In all-cash transaction valued at $1.6 billion

Barracuda Networks, Inc. entered into an agreement to be acquired by private equity investment firm Thoma Bravo, LLC. in an all-cash transaction valued at $1.6 billion.

Barracuda shareholders of record will receive $27.55 in cash for each share of common stock they hold. This price exceeds 52-week high and represents a premium of 22.5% to the company’s 10-day average stock price prior to November 27, 2017, of $22.49.

Board of directors unanimously approved the agreement, and believes the transaction maximizes shareholder value.
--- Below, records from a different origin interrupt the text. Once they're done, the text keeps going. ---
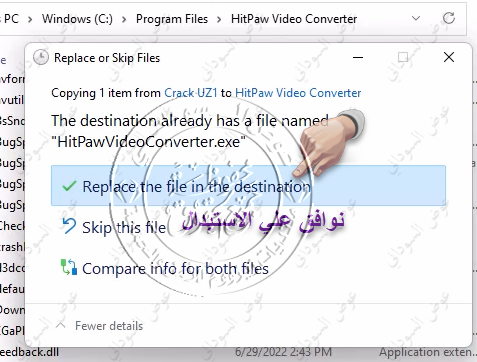Expand chevron after Program Files breadcrumb
Image resolution: width=477 pixels, height=362 pixels.
coord(219,19)
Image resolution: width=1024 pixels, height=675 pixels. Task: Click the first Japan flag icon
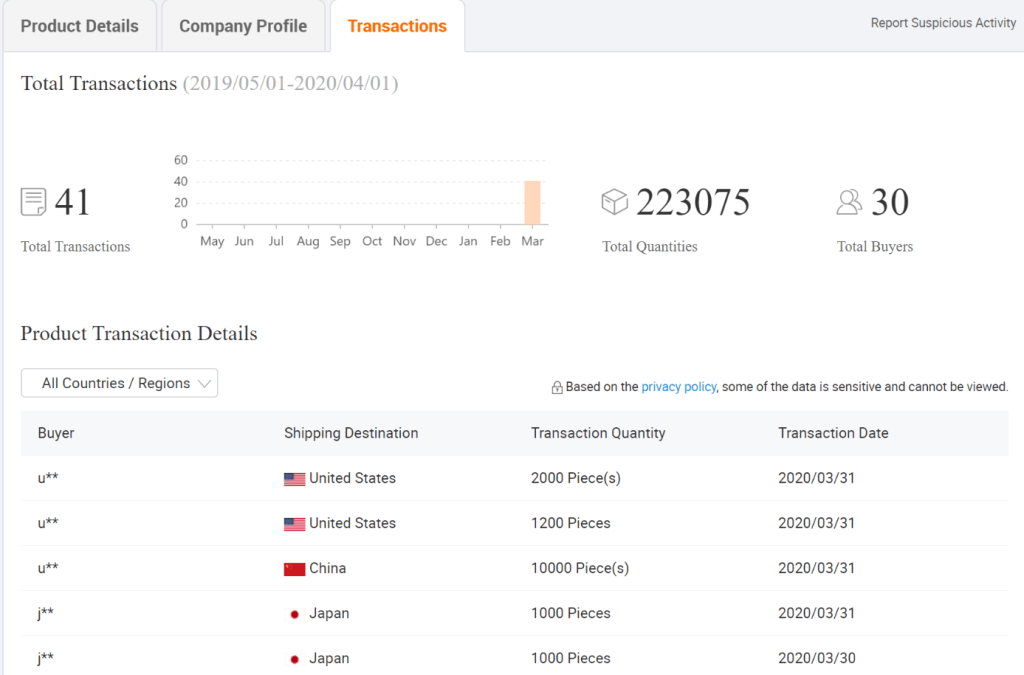[x=294, y=614]
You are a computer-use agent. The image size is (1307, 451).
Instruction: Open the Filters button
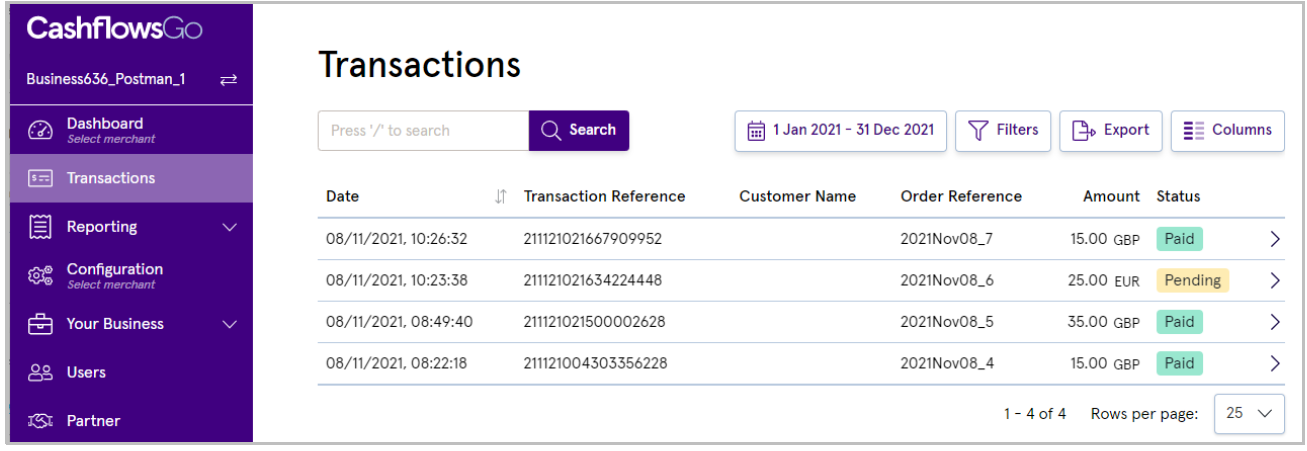(x=1003, y=130)
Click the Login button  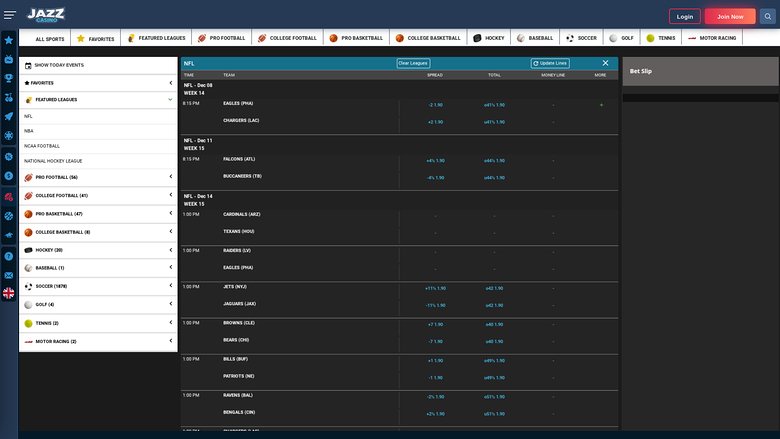coord(684,16)
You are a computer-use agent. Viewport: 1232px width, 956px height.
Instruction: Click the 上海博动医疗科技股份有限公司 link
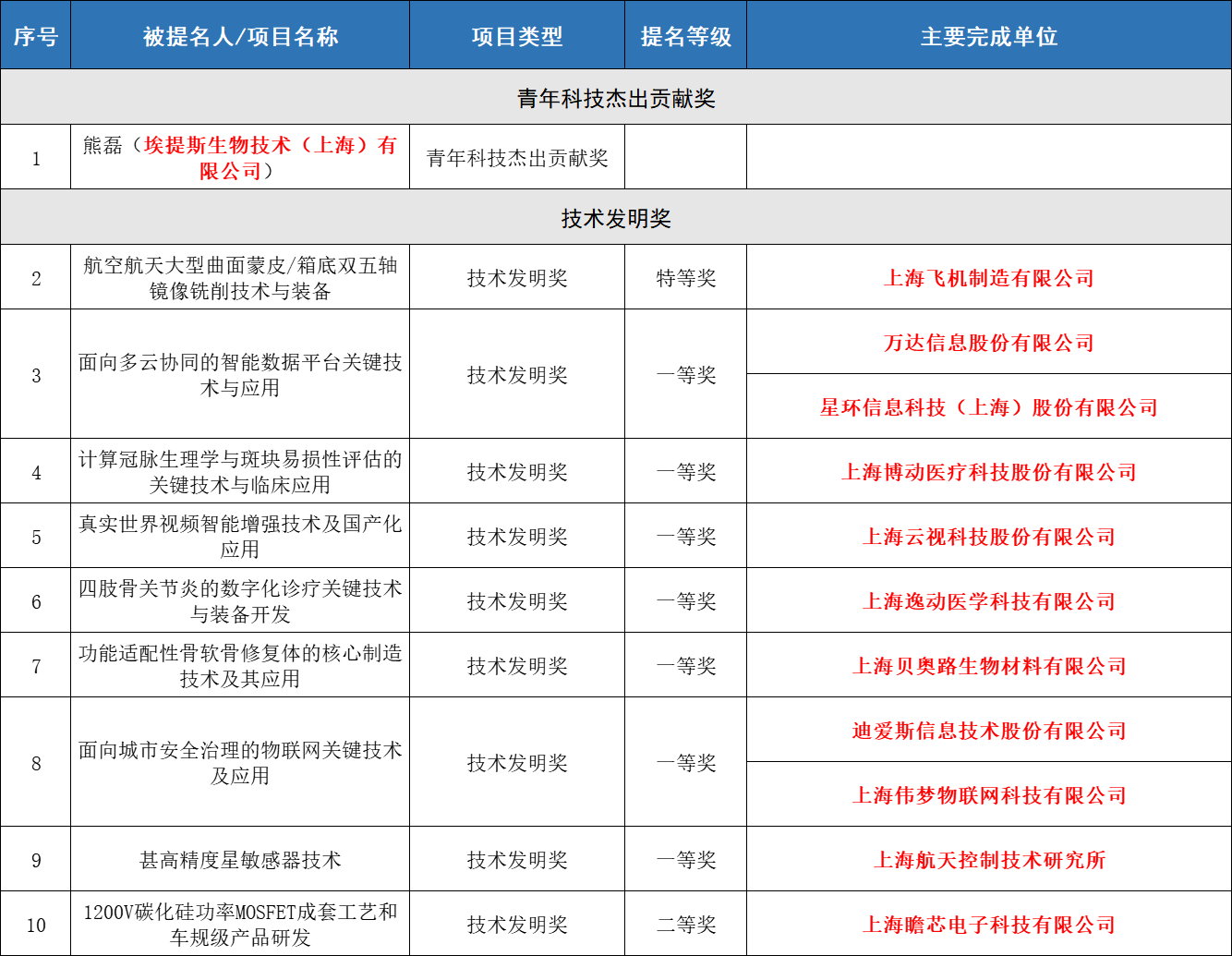988,472
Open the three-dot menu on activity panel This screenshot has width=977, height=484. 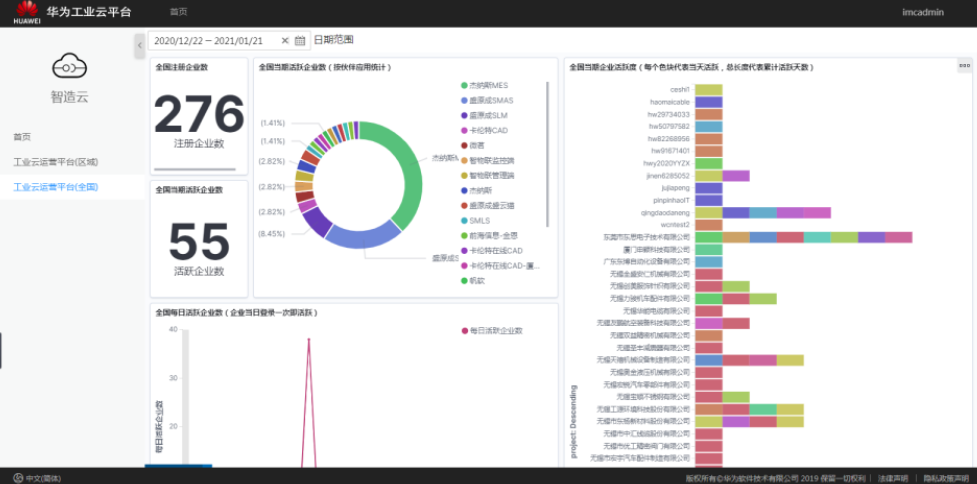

Upon the close of the transaction, the company will operate as a privately-held company with a continued focus on email security and management, network and application security, and data protection solutions that can be deployed in cloud and hybrid environments.

We believe the proposed transaction offers an opportunity for us to accelerate our growth with our industry-leading security platform that’s purpose-built for highly distributed, diverse cloud and hybrid environments. We will continue Barracuda’s tradition of delivering easy-to-use, full-featured solutions that can be deployed in the way that makes sense for our customers,” said BJ Jenkins, CEO, Barracuda. “Thoma Bravo has an excellent history of investing in growing security businesses, and this transaction speaks to the value and strength of Barracuda’s security platform, which helps customers protect and manage their networks, applications, and data. I expect that our employees, customers, and partners will benefit from this partnership.”
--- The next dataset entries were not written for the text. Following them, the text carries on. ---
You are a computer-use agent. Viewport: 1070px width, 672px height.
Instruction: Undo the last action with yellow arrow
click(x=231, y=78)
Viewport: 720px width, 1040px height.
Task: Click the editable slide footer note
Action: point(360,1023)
Barracuda is a proven industry leader, consistently bringing powerful, comprehensive solutions to customers in an increasingly prevalent, hostile, and complex threat environment,” said Seth Boro, managing partner, Thoma Bravo. “We believe that Barracuda is at the forefront of innovation in several highly strategic areas of the cybersecurity market and are excited to be the company’s partner in the next phase of its growth.”

The proposed transaction is expected to close before Barracuda’s fiscal year end of February 28, 2018, and is subject to approval by Barracuda’s shareholders and regulatory authorities, and the satisfaction of other customary closing conditions.

Morgan Stanley & Co. LLC is serving as financial advisor to Barracuda, and Wilson Sonsini Goodrich & Rosati, Professional Corporation, is serving as its legal advisors. Financing for the transaction is being provided by Goldman Sachs & Co. LLC, Credit Suisse, and UBS Investment Bank. Goldman Sachs & Co. LLC, Credit Suisse, and UBS Investment Bank are also serving as financial advisors to Thoma Bravo, and Kirkland & Ellis LLP is serving as its legal counsel.